Comentário de Andy Hargreaves
[após fazer uma breve síntese dos percalços da educação americana na segunda metade do século XX, sempre a correr atrás de suas congêneres opostas: a soviética nos anos 60 e a chinesa, mais recentemente, Andy Hargreaves conclui] Apesar de já termos percorrido duas décadas de reforma educacional, tudo que os EUA, e outros países de cultura anglo-saxônica, fizeram foi confirmar aquele dito popularizado por Einstein: “se você apenas acrescenta mais do mesmo, você não pode esperar um resultado diferente”. Força, pressão, ameaça, intervenções de cima para baixo, destaques, competição, modelagem, controle por meio de exames, facilitar e acelerar a aprendizagem, enquadramento de escolas fracas, demissão de professores e diretores ineficientes e novos começos com novos professores, em escolas recentemente criadas, são estratégias que nesses últimos vinte anos vêm sendo continuamente propostas e repropostas, com o mesmo vigor e determinação” [não é isso que copiam de forma tão escancarada, salvo detalhes, os governos de Brasil e São Paulo?].
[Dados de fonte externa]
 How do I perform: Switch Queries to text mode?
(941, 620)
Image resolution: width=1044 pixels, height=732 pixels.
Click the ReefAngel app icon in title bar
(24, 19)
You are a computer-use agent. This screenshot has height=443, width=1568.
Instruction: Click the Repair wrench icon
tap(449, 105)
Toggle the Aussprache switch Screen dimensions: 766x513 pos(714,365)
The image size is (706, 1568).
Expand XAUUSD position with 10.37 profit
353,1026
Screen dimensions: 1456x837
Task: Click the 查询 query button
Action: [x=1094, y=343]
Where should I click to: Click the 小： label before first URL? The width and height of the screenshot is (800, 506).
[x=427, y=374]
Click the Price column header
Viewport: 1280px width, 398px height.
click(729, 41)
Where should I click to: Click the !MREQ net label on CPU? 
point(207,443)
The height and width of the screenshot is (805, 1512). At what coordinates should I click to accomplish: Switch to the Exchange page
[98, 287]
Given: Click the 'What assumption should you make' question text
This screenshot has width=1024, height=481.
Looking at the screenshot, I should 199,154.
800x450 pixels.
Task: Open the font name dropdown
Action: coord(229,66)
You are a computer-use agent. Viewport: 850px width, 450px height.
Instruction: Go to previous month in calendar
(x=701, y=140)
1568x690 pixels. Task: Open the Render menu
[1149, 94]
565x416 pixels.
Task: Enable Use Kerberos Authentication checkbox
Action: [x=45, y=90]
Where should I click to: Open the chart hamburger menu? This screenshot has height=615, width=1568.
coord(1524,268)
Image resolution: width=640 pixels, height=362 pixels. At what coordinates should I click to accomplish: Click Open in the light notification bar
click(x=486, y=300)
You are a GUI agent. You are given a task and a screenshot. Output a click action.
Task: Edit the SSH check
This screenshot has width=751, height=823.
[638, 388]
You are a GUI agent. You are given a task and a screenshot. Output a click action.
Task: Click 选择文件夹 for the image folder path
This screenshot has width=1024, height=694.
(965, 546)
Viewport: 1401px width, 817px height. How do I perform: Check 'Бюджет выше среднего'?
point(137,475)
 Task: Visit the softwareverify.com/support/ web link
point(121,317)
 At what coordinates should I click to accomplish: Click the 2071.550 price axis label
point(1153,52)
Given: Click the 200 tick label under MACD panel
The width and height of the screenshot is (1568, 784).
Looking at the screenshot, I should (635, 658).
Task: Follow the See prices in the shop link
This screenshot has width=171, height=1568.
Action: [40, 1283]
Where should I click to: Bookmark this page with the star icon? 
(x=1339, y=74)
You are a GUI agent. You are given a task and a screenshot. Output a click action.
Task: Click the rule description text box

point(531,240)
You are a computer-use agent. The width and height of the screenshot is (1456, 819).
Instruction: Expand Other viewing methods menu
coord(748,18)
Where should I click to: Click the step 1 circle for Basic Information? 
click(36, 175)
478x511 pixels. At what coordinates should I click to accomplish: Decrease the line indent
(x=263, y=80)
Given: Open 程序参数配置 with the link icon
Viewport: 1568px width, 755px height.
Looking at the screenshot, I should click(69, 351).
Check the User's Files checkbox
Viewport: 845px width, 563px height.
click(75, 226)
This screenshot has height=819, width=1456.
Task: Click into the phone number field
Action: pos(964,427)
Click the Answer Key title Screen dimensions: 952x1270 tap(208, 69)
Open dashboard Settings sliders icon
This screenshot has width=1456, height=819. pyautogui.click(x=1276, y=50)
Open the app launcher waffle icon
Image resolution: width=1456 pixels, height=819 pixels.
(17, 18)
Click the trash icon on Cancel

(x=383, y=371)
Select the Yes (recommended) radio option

[Após chamar o programa de Obama de “Corrida dos lemingues ao topo”, ironizando a corrida lendária desses roedores do estremo norte para o mar, onde morrem afogados, Hargreaves cita um crítico da reforma de Obama: Fullan] A estratégia [de Obama], diz Fullan, dá pouca ou nenhuma atenção à capacitação de diretores e professores ou tenta integrá-los como em um sistema, antes se baseia na premissa falsa de que a qualidade do ensino melhora automaticamente em um sistema de recompensas competitivas e se apoia num modelo muito equivocado de gestão, onde cada gestor é responsável exclusivo pela sua unidade escolar e o único responsável pelos resultados, enquanto compete com outros diretores por, criando feudos, ilhas, nas escolas, desestimulando esses profissionais a ajudarem uns aos outros... O plano [de Obama] promove a entrega da gestão de escolas públicas para iniciativa privada, mesmo quando as evidências mostram não haver diferenças consistentes entre estas e as públicas, e que elas simplesmente “atraem os melhores alunos das comunidades pobres [cujos pais estão sedentos para verem seus filhos numa boa escola privada, trombeteadas como “melhores” pelas autoridades educacionais, de lá e de cá].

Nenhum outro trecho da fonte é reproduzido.